Figure 2. Graphical representation of a signal from a young healthy subject and the outcomes resulting from processing it with a moving median filter. The green line represents the pre-processed signal after removing all the outliers over a given threshold. The blue line represents the output of applying a moving median filter to the green signal. The red dots represent the sit-to-stand transitions identified and reported by locating local maxima.
Conversely, spurious spikes in signals from older adults are abundant and very close to each other (green line in Figure 3). Therefore, their contribution to the output of a moving median filter (blue line in Figure 3) could result in a such a significant distortion that the peak detection algorithm might mistake it for a legitimate peak (black dots in Figure 3).
Figure 3. Graphical representation of a signal from an older subject and the outcomes resulting from processing it with a moving median filter. The green line represents the pre-processed signal after removing all the outliers over a given threshold. The blue line represents the output of applying a moving median filter to the green signal. The red dots represent legitimate sit-to-stand transitions identified and reported by the peak detection algorithm. The black dots represent sit-to-stand transistions erroneously identified and reported due to the effect of the spurious spikes in the green signal.
The source of the additional noise in the signals from older subjects is unclear. Functional decline (due to either normal aging or some condition, such as the frailty syndrome) imposes some mobility constraints on older people. Their movements become less precise and, during the experimentation, they might accidentally move the chair more prominently than their healthy young counterparts. For example, some of them need to lean back and forth repeatedly to gain some momentum and stand up.

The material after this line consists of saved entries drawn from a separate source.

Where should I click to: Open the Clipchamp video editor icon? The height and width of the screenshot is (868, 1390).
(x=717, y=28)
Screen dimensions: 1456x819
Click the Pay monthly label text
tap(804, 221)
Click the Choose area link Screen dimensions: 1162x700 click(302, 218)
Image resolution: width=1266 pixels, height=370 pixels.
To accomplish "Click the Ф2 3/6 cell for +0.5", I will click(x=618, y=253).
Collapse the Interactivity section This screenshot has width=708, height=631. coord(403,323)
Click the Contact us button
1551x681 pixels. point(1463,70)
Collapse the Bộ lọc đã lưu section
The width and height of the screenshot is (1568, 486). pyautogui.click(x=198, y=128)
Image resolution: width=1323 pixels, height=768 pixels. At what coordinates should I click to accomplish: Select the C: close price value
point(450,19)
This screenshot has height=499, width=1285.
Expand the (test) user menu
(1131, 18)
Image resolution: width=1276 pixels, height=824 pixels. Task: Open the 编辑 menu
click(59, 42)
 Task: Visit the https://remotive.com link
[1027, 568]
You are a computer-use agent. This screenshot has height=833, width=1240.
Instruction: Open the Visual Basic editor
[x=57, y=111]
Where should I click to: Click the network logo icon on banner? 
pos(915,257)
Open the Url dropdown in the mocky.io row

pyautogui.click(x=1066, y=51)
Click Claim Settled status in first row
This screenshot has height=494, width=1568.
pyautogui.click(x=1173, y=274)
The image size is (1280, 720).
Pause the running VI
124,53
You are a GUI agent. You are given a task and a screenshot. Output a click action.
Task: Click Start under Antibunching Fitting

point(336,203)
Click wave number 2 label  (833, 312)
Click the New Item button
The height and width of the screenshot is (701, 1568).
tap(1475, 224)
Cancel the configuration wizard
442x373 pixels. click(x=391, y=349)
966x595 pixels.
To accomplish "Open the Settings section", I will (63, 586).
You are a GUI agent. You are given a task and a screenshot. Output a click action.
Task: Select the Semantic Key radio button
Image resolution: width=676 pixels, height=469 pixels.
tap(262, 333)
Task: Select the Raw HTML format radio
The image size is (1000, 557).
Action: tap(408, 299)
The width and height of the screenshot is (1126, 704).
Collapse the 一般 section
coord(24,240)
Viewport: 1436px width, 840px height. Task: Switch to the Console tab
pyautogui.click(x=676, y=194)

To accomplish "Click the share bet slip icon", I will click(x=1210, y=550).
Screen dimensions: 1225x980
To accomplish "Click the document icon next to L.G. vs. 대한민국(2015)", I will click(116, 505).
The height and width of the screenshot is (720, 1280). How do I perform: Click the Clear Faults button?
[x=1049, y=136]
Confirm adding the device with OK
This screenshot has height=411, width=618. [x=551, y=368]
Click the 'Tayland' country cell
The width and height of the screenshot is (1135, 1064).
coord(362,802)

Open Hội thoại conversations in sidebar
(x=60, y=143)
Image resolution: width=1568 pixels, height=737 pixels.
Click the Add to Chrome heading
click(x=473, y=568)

The effect of such a noise can be cancelled by substituting the moving median filter for a moving minimum filter. The output of such a filter (blue line in Figure 4) follows the envelope of the local minima in the pre-processed signal (green line in Figure 4). Legitimate sit-to-stand events (red dots in Figure 4) are easier to spot on the envelope of the local minima because such a filtered signal is freed from the rapid variations of the spurious spikes.
Figure 4. Graphical representation of a signal from an older subject and the outcomes resulting from processing it with a moving minimum filter. The green line represents the pre-processed signal after removing all the outliers over a given threshold. The blue line represents the output of applying a moving minimum filter to the green signal. The filter completely cancels the effect of the spurious spikes in the green signal. The red dots represent the sit-to-stand transitions identified and reported by the peak detection algorithm.
Even though a moving minimum filter cancels the effect of the spurious spikes, the outcome of the sensor does not always match manual count. The peak detection algorithm has been observed to have difficulties in correctly spotting sit-to-stand trnasitions when the value of the minima in the filtered signal is greater than 30 cm. This situation is hypothesized to happen whenever an elder does not lean back after sitting down on the chair. However, furhter experiments are necessary to explore this hypothesis.